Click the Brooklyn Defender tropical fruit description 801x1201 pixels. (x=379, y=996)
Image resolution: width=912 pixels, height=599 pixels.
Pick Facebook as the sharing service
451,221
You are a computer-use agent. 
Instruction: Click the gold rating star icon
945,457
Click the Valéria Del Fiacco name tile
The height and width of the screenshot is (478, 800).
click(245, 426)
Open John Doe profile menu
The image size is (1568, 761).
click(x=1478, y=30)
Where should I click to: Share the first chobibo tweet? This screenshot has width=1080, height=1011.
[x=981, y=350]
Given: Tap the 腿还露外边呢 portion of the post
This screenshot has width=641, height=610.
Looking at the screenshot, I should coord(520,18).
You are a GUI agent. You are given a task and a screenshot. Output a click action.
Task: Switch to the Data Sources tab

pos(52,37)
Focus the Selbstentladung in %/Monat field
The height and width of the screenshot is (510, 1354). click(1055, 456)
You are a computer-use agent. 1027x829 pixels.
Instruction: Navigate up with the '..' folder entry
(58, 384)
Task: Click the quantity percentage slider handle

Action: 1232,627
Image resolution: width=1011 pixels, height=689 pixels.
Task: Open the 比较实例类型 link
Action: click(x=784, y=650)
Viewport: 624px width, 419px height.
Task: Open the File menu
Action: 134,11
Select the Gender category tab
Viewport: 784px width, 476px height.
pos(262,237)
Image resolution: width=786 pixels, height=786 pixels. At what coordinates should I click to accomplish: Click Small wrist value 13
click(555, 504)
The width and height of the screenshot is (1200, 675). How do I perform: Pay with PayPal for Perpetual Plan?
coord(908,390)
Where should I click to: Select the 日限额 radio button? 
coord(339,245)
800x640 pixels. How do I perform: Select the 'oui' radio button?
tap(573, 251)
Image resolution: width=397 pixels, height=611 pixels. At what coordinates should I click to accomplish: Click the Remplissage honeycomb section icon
○ ○ ○
Goal of the exercise.
All lines from the one containing "Image resolution: width=786" through the end of the data, and no others, are to be given again word for word.

Result of the exercise.
Image resolution: width=786 pixels, height=786 pixels. At what coordinates should I click to accomplish: Click Small wrist value 13
click(555, 504)
The width and height of the screenshot is (1200, 675). How do I perform: Pay with PayPal for Perpetual Plan?
coord(908,390)
Where should I click to: Select the 日限额 radio button? 
coord(339,245)
800x640 pixels. How do I perform: Select the 'oui' radio button?
tap(573, 251)
Image resolution: width=397 pixels, height=611 pixels. At what coordinates should I click to accomplish: Click the Remplissage honeycomb section icon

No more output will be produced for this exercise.